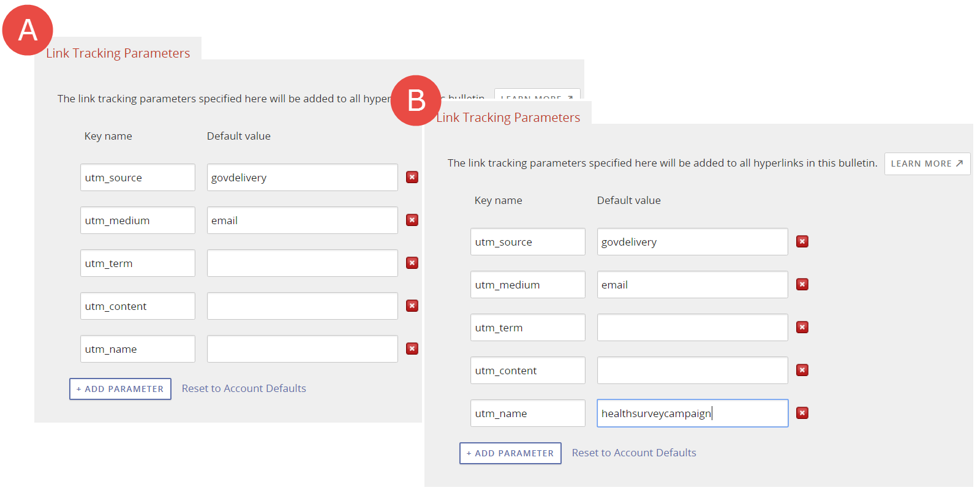Focus empty utm_name value field in panel A
Image resolution: width=980 pixels, height=490 pixels.
302,349

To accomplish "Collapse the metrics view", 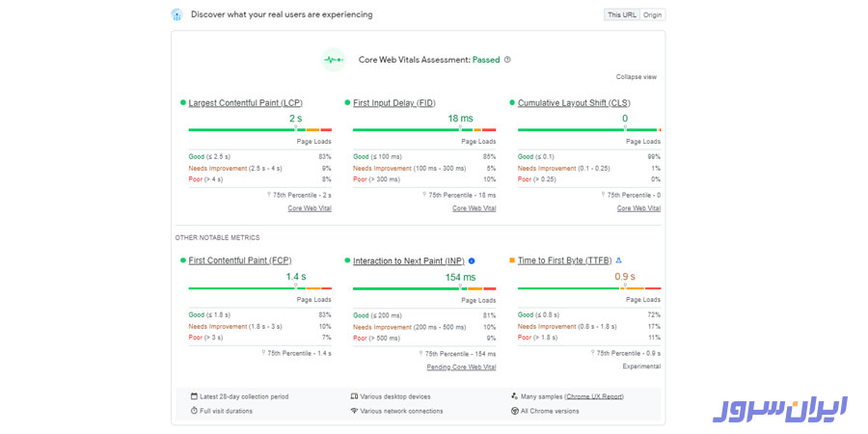I will tap(636, 77).
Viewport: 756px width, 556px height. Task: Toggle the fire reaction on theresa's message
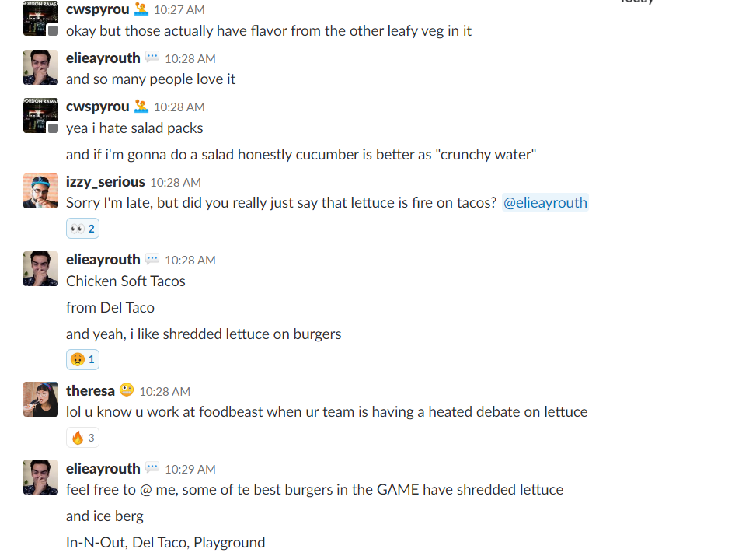point(82,438)
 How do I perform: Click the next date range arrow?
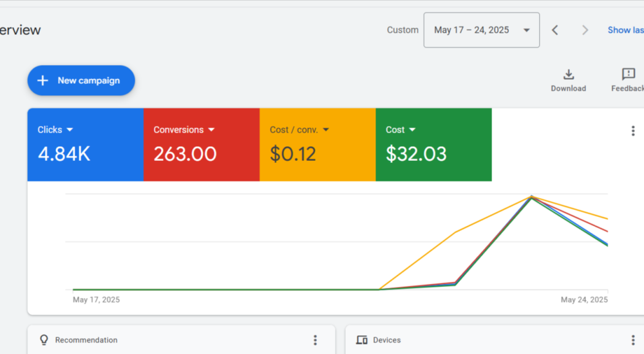point(585,30)
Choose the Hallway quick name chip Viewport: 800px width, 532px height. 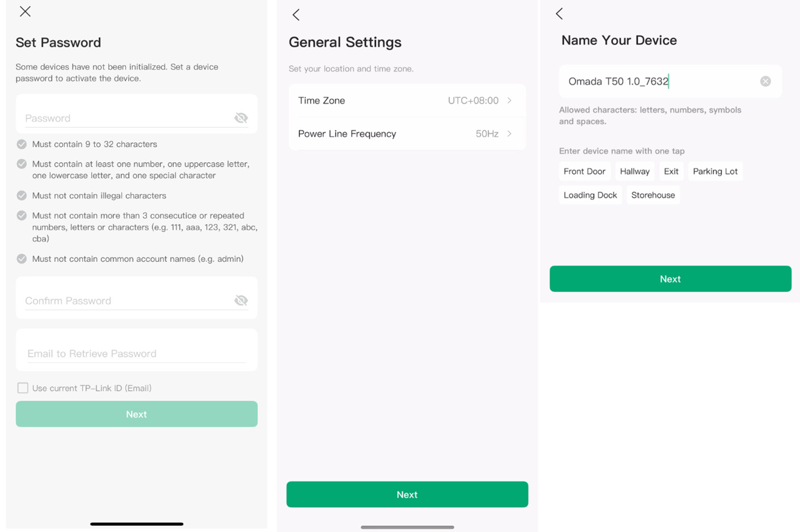(x=635, y=171)
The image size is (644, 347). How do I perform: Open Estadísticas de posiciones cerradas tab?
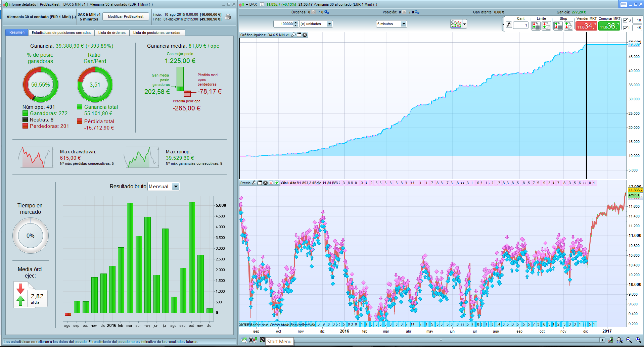pyautogui.click(x=61, y=33)
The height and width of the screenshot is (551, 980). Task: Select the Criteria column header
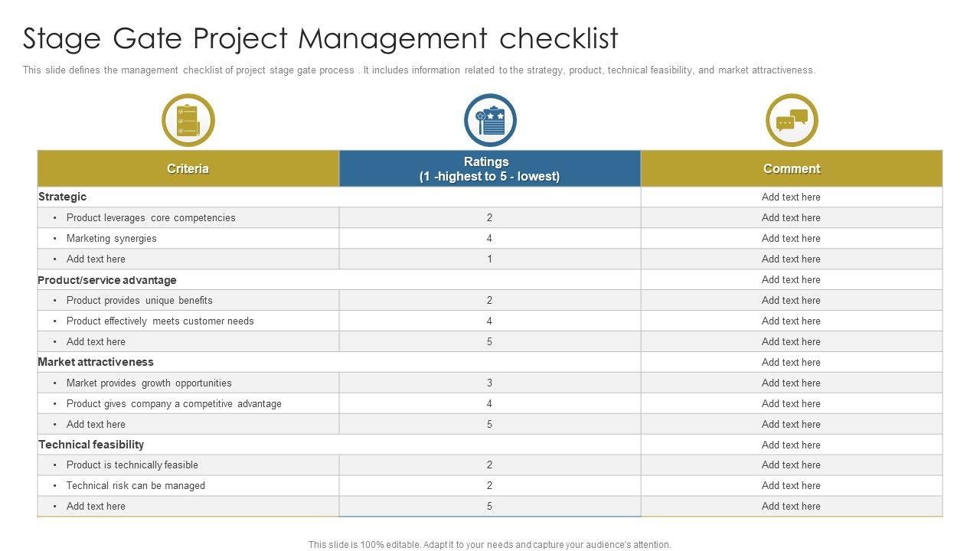tap(188, 168)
..........
> _About this task_
Copy exactly the lines from the line that contains "The image size" through the last line of the records above, both ends included, but leave out the pictures.

> _Task answer_
The image size is (644, 347). How do I perform: Open Estadísticas de posiciones cerradas tab?
pyautogui.click(x=61, y=33)
The height and width of the screenshot is (551, 980). Task: Select the Criteria column header
tap(188, 168)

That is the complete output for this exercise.